The Shelton Laurel Massacre, Part Two: Could History Repeat Itself?


In the conclusion of this two podcast series, you get to hear some surprising facts about the Shelton Laurel Massacre and related events, which by themselves are still surprising to many people just considering the events of those tragedies. Even once you get past the shocking nature of the executions, there are lots of ironies and unexpected twists to the story. The whole region was a hotbed of conflict that at least on paper did not seem to make sense. Perhaps these pieces can only fit together once you begin by acknowledging that wars never make much sense, especially to the people fighting them. Maybe the only logical answer to the insanity that was the Civil War in Southern Appalachia was to go off the rails county by county, mountain valley by mountain top, town by countryside and kinfolk by kinfolk.
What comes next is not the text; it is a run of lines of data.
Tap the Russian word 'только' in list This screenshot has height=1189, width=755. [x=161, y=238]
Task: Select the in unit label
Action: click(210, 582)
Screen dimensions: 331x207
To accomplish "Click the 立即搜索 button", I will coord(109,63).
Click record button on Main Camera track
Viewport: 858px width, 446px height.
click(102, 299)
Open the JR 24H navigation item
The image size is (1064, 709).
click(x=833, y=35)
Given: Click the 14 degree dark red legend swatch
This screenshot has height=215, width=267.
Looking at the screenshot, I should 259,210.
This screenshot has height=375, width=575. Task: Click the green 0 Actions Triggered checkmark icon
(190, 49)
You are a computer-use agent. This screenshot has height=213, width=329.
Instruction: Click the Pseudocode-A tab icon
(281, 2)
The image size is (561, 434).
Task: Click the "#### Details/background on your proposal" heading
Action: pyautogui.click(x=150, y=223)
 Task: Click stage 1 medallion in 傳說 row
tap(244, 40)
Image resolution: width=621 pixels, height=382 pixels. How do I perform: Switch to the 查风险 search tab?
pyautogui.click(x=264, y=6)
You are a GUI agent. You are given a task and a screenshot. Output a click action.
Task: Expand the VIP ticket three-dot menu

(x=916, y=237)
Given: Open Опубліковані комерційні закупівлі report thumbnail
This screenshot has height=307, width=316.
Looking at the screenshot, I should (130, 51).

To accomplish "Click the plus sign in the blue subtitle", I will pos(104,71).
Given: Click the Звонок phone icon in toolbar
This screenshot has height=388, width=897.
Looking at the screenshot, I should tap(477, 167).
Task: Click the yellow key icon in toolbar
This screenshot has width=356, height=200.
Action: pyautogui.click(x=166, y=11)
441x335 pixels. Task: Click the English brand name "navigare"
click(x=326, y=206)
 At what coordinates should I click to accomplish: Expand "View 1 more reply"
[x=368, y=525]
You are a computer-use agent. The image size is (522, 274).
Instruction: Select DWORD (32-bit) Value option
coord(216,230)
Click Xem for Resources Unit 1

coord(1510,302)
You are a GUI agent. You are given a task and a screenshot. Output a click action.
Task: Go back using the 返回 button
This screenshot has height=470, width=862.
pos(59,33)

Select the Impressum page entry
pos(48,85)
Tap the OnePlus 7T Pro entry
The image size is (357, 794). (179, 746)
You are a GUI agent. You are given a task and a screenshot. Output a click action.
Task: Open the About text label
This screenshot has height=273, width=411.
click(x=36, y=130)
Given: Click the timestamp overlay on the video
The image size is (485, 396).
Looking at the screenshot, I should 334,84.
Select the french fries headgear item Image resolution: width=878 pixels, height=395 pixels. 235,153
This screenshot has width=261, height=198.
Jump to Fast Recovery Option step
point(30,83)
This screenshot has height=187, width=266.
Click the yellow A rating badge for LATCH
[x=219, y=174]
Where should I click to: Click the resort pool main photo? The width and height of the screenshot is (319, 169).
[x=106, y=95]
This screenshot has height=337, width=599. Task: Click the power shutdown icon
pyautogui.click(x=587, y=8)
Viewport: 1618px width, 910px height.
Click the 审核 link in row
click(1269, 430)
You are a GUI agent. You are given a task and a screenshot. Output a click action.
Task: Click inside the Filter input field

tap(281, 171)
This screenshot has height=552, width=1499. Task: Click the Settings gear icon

The events in Shelton Laurel in 1863 were the Civil War in microcosm, with the two sides not hundreds or thousands of miles away in distance, experience and world view, but with those fighting each other living in the same place, with the same bloodlines, the same heritage.

Cover art to the historical novel And the Crows Took Their Eyes by Vicki Lane

Cover art to the historical novel And the Crows Took Their Eyes by Vicki Lane

Asheville Citizen-Times article on the Shelton Laurel Massacre from 1981

Asheville Citizen-Times article on the Shelton Laurel Massacre from 1981

This episode features details on the Massacre itself as well as another big surprise that Vicki Lane, Sheila Kay Adams and Taylor Barnhill revealed in their interview, plus a theory on how the seeds of this terrible event were sown. Also featured is music about the Civil War and songs that were widely popular in that era.

Songs heard in this episode:

“Republican Spirit/Mississippi Sawyer” played by Jim Taylor, from The Civil War Collection (excerpt)

“The Secesh (Shiloh)” by John Hartford, from the compilation Songs of the Civil War (excerpt)

“Shy Ann” by Byard Ray from A Twentieth Century Bard (excerpt)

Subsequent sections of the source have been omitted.